_Prompt_:
Whenever the string "icon" appears in a line below, please copy the line out.

+ + + + + + +

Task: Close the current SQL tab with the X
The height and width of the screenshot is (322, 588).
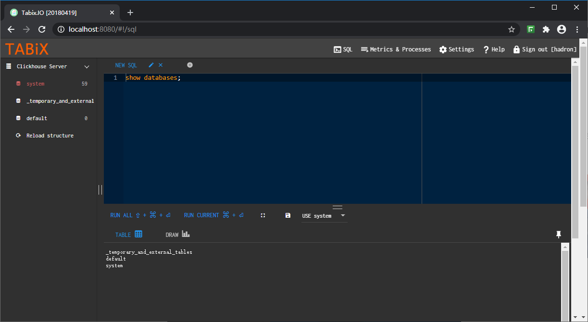Action: [x=160, y=65]
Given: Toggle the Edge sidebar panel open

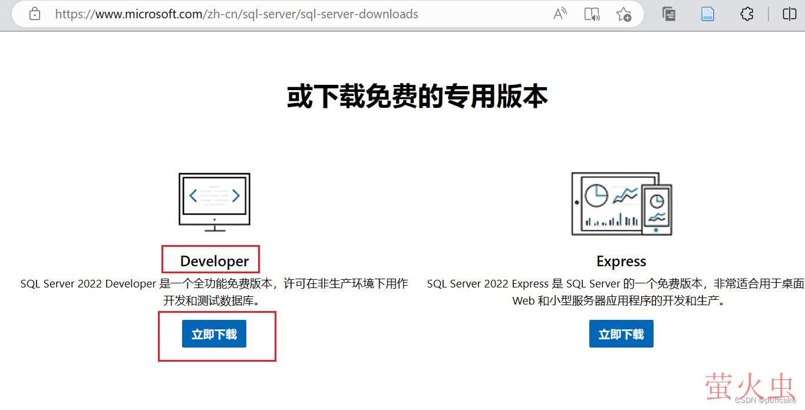Looking at the screenshot, I should click(789, 14).
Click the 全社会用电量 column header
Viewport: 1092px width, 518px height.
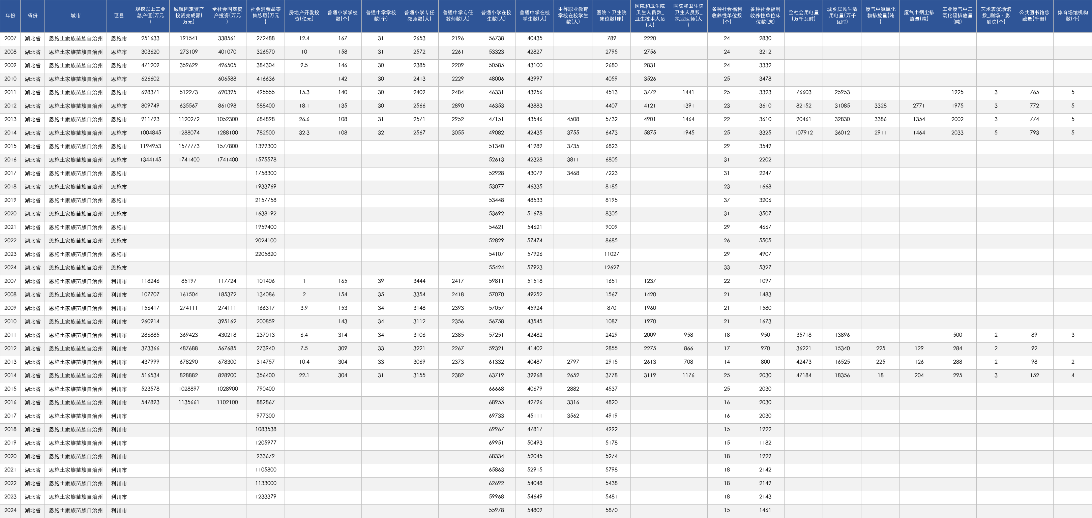pos(804,16)
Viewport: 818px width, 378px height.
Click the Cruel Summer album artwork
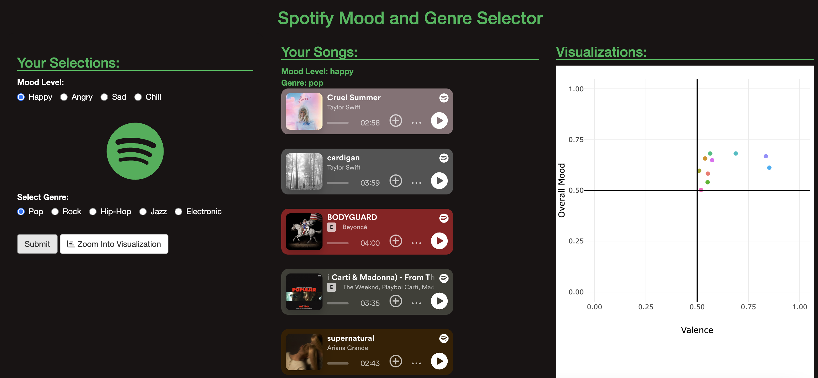point(304,111)
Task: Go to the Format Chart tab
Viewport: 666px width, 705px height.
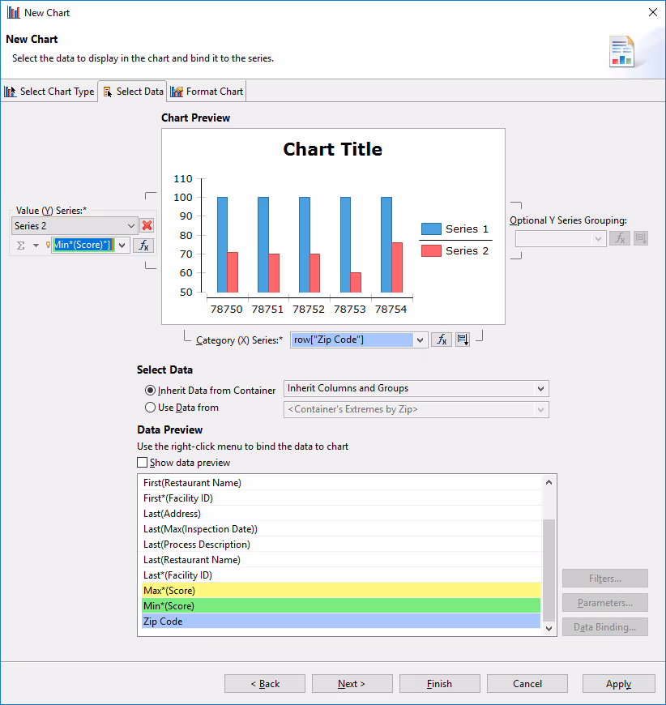Action: [207, 92]
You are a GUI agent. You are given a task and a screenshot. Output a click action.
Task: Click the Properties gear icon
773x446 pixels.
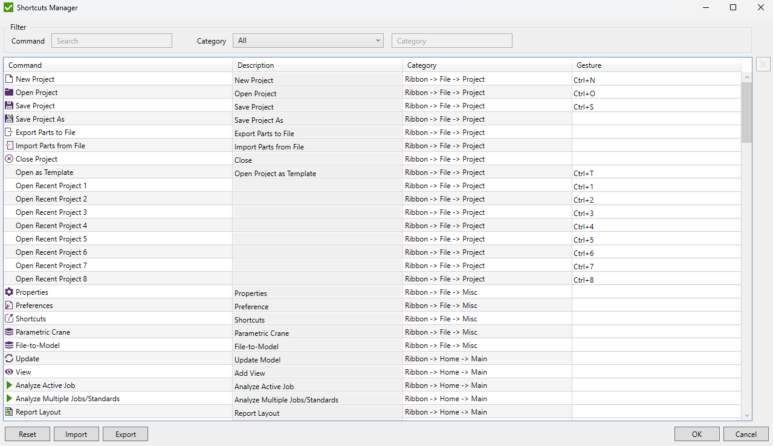[8, 292]
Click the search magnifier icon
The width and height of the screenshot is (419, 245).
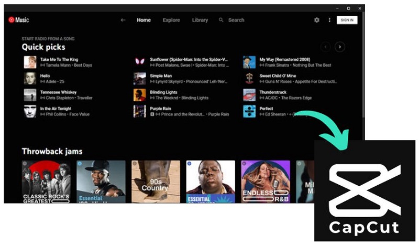[221, 20]
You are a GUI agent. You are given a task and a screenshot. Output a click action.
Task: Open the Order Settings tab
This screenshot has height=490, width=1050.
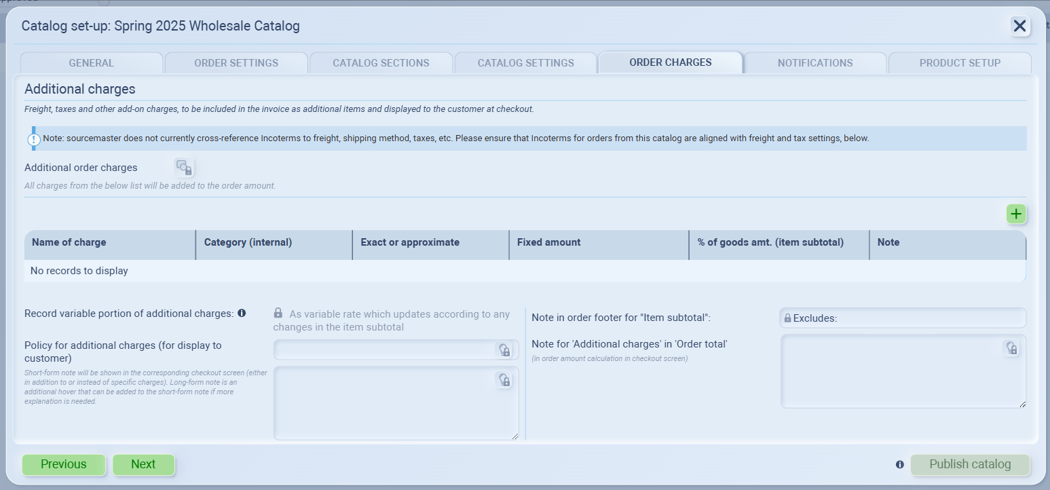(x=236, y=63)
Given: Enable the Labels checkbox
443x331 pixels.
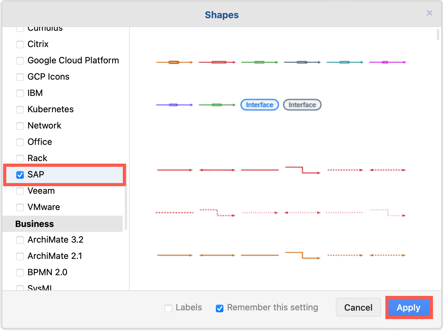Looking at the screenshot, I should (x=168, y=308).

+ + + + + + +

_Response to this exercise_:
Task: Click the Properties gear icon
Click the search magnifier icon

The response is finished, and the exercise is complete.